Frederick Martin, who took over much of the practice's design after Chamberlain's death, was responsible for a variety of public and commercial buildings, and housing, as well as the Board Schools. Martin developed the established mode of the schools' design, introducing a greater freedom in referencing historical styles and, as a leading practitioner of Birmingham's 'terracotta school', an increased use of terracotta.
Somerville Road School, now known as Somerville Primary School, opened in 1894. It was designed in 1892 for a total of 1035 children. Whilst under construction the design was altered from two storey to single storey. In 1899 two more infant classrooms, designed by the same architects, were added. These included tiered benches, which were heated by warm air from under floor ducts. These have now been removed.
Historic map evidence suggests that the footprint of the original school, together with the caretaker's house to the north of the site, which is first depicted on the Ordnance Survey map published in 1904, survives largely unaltered. The large extension to the north-west occupies the location of former terraced housing, and was erected in 2005-6.
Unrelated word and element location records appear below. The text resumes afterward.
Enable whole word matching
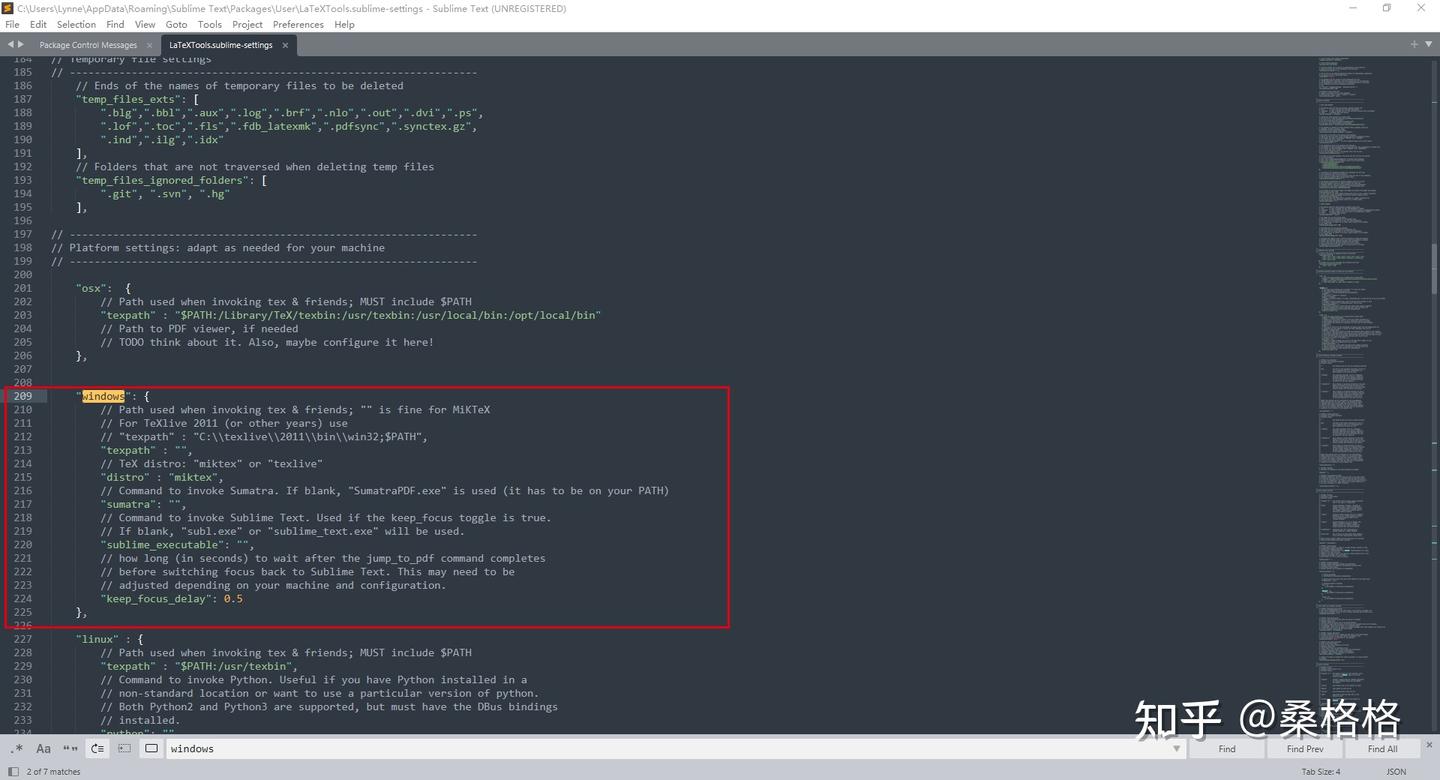Image resolution: width=1440 pixels, height=780 pixels. point(70,748)
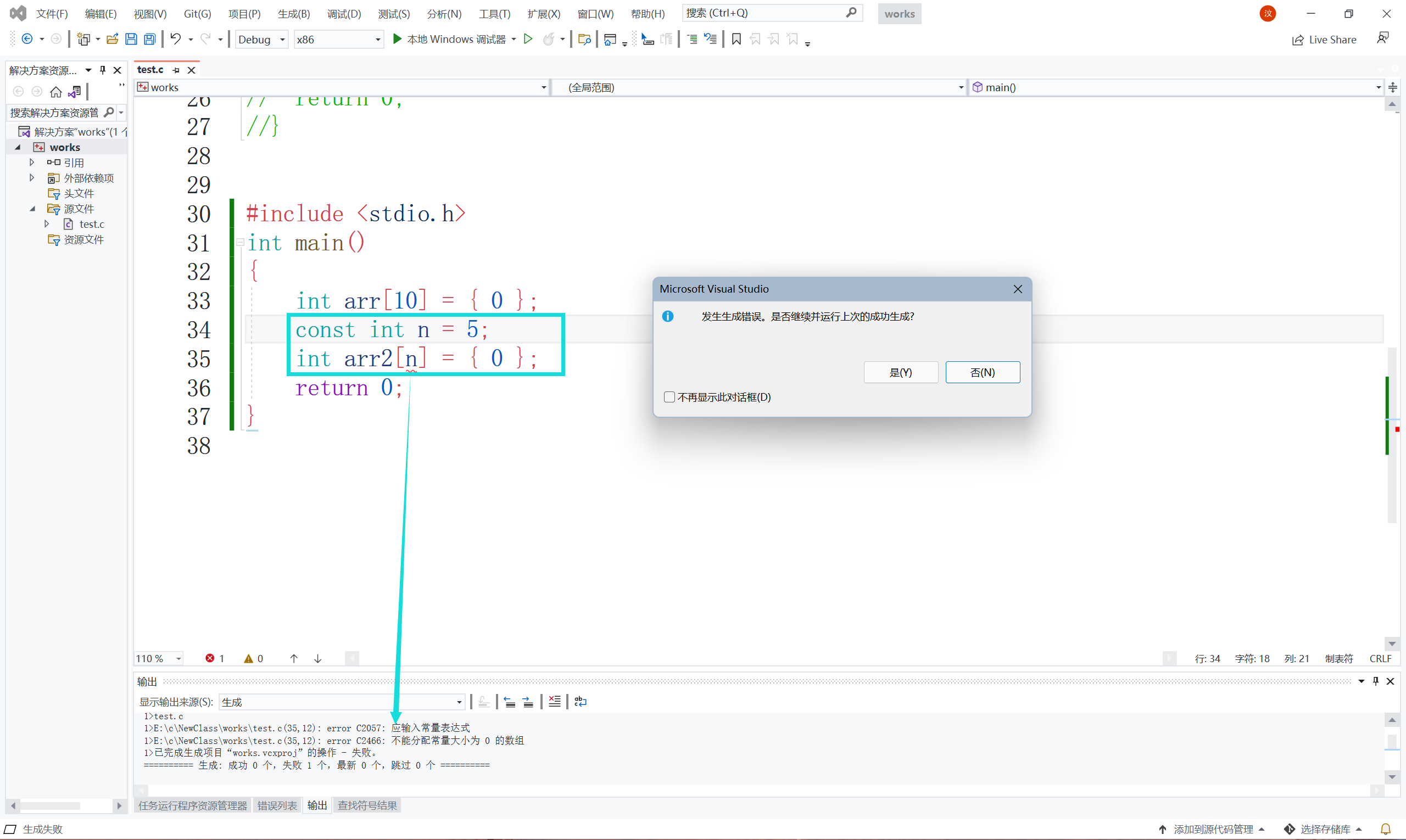Check the 不再显示此对话框 checkbox
Viewport: 1406px width, 840px height.
pos(669,397)
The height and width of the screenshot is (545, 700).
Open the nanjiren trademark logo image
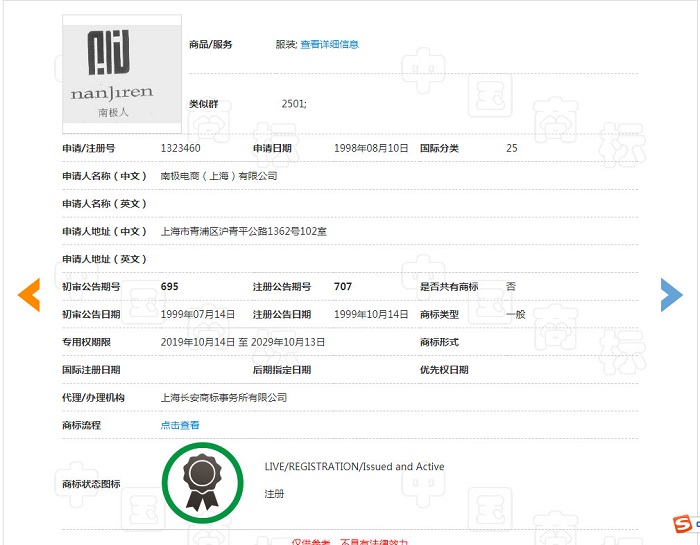[122, 74]
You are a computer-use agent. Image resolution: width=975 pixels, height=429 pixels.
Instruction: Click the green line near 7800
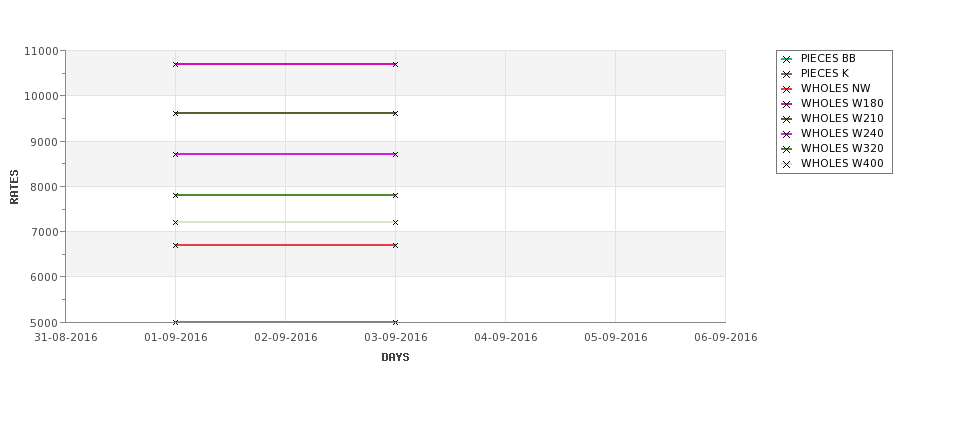point(285,195)
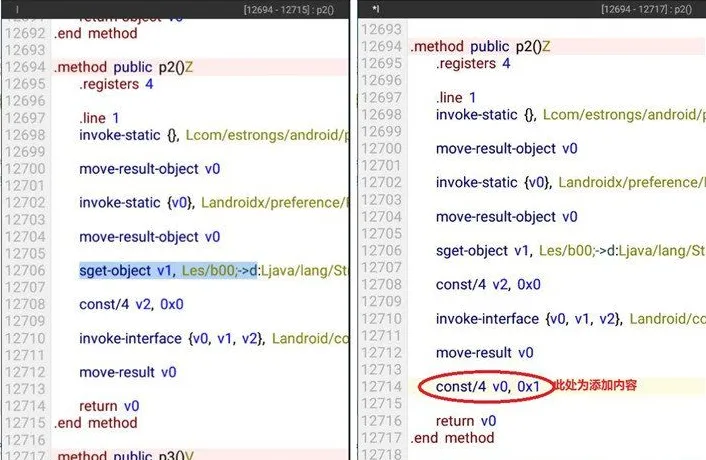Click .registers 4 line in left pane
Screen dimensions: 706x460
tap(116, 84)
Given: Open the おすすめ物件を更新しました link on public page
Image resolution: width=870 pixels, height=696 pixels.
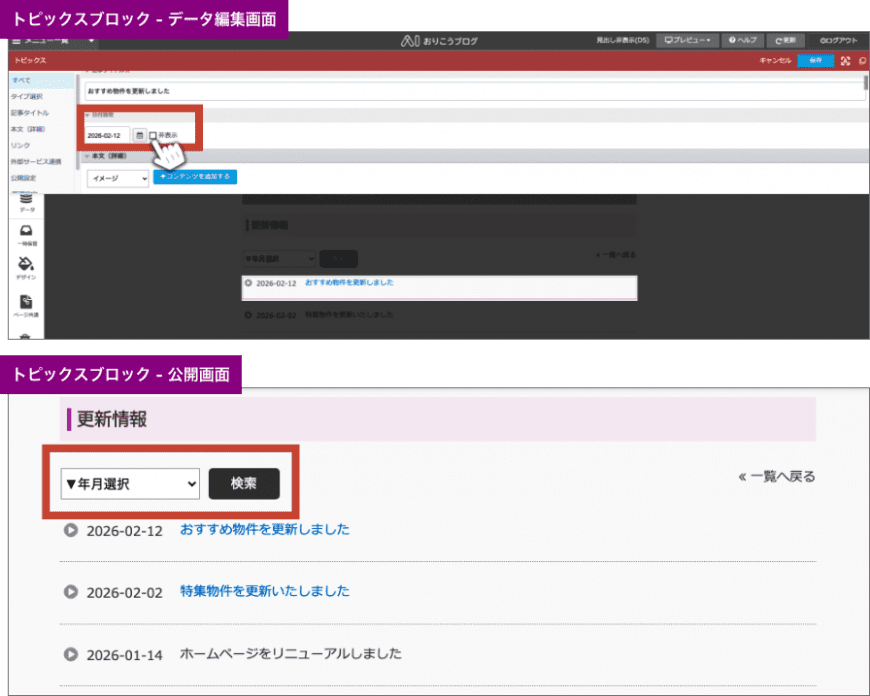Looking at the screenshot, I should (264, 530).
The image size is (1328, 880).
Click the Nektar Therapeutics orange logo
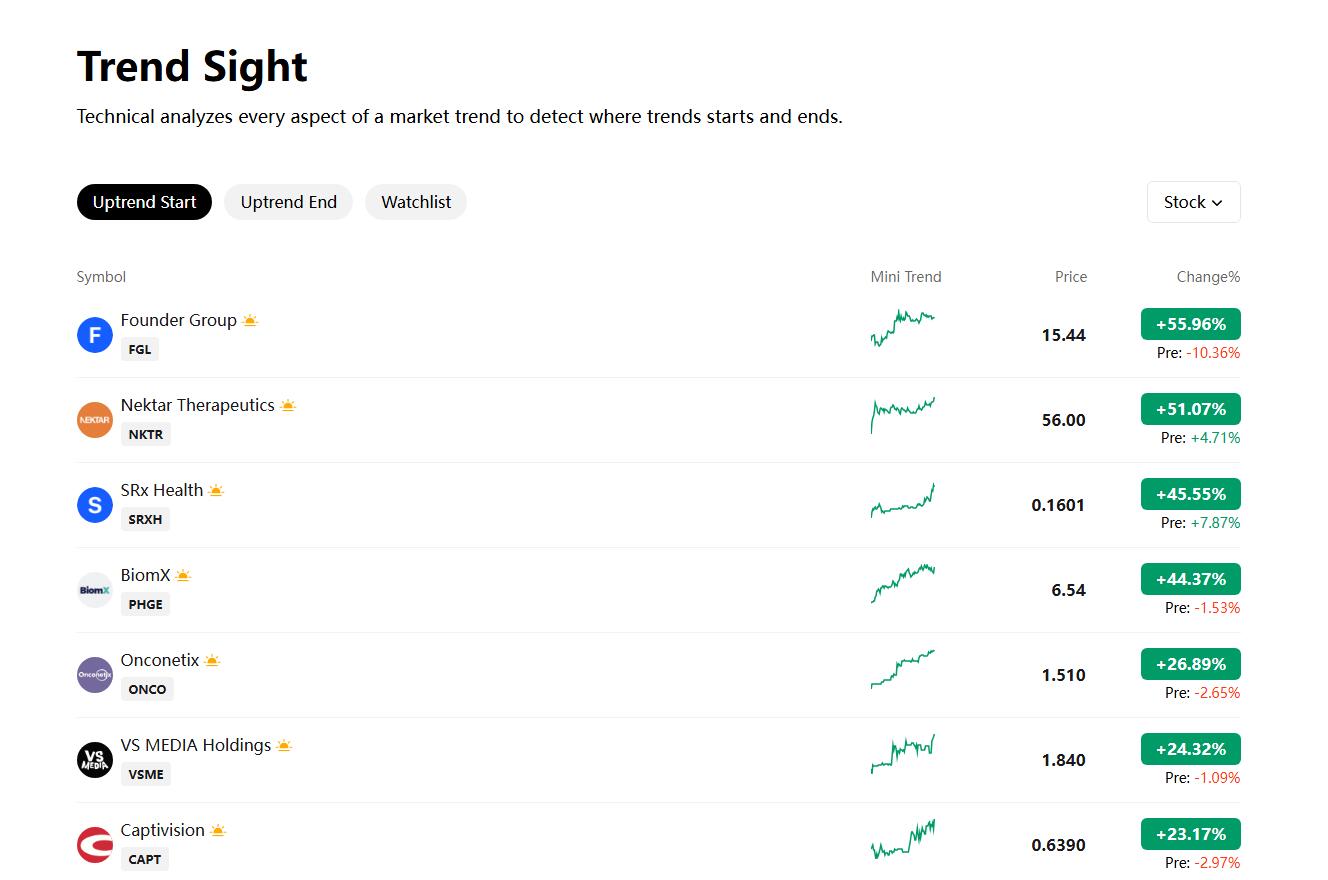pos(95,420)
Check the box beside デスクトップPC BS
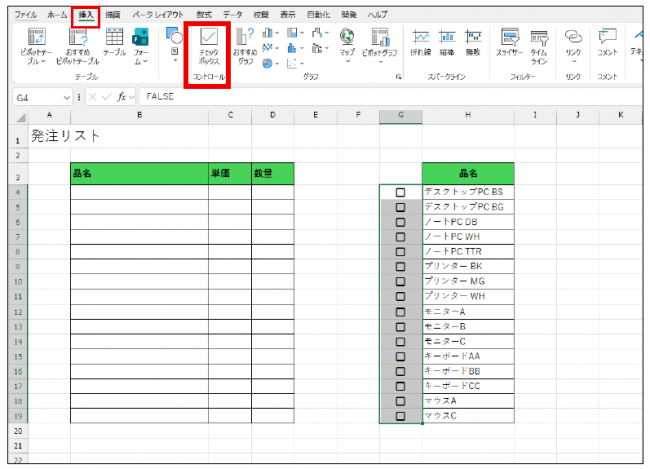This screenshot has width=650, height=469. pyautogui.click(x=400, y=191)

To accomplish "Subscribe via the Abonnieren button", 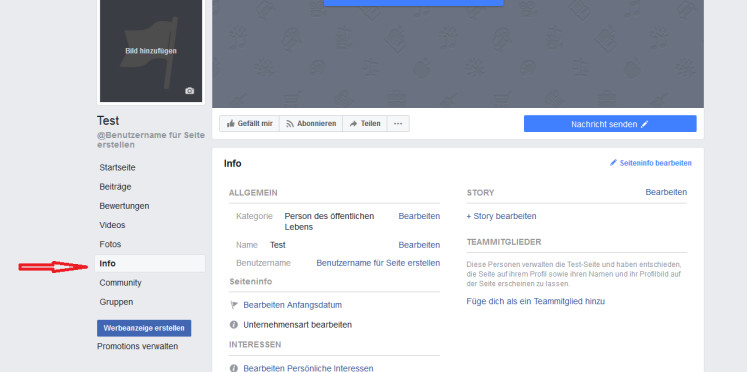I will pos(311,123).
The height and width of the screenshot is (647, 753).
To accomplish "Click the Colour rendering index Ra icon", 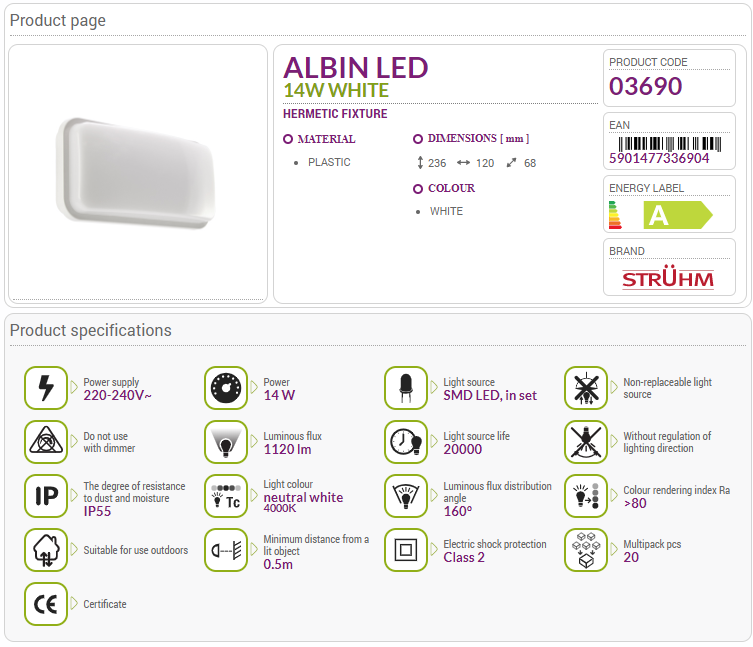I will [586, 496].
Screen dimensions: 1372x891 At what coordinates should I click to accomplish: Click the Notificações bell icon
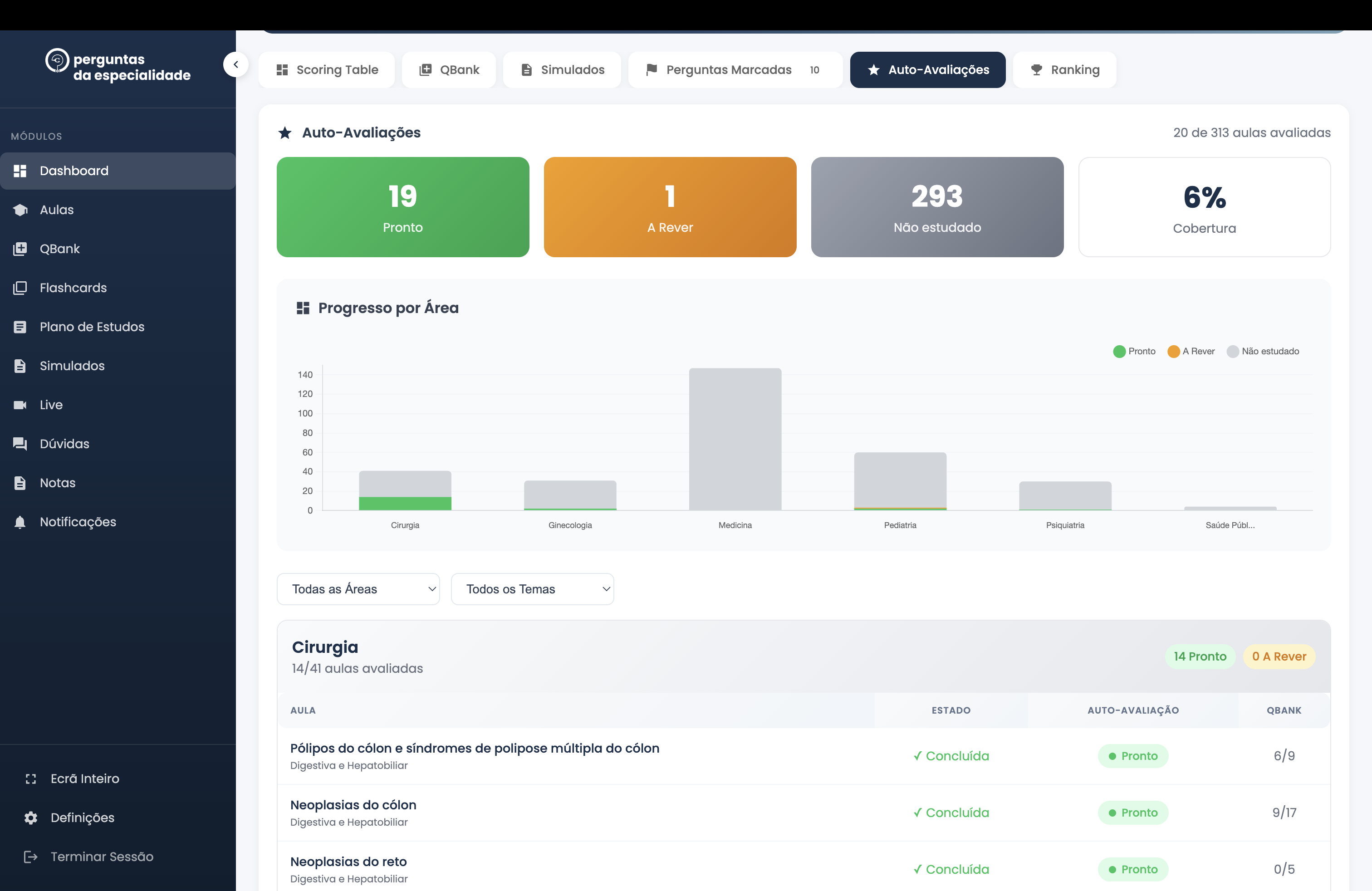[20, 522]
In May 1929, an organ was installed to the large assembly hall in memorial of the past pupils who had died in the First World War. This was removed in 2000.
Somerville Primary School is listed at Grade II for the following principal reasons:
* Architectural interest: a handsome school by Martin and Chamberlain, one of the leading architectural practices in late-Victorian Birmingham with a decorative scheme which makes restrained use of brick and terracotta;
* Historical interest: one of twenty-six surviving schools built by the Birmingham School Board, which together form one of the most important groups of board schools in the country;
* Intactness: as a notably complete example of a school of this type, in which the overall external appearance and internal plan are largely preserved and which retains features of note including the pierced cast-iron trusses to the two halls and the plenum tower;
* Design: for its thoughtful planning, characteristic of the later Birmingham board schools, with classrooms clustered around two central halls;
* Group value: with the caretaker’s house, boundary walls and gate piers which complete the setting. The C21 extension to the north-west is not of interest.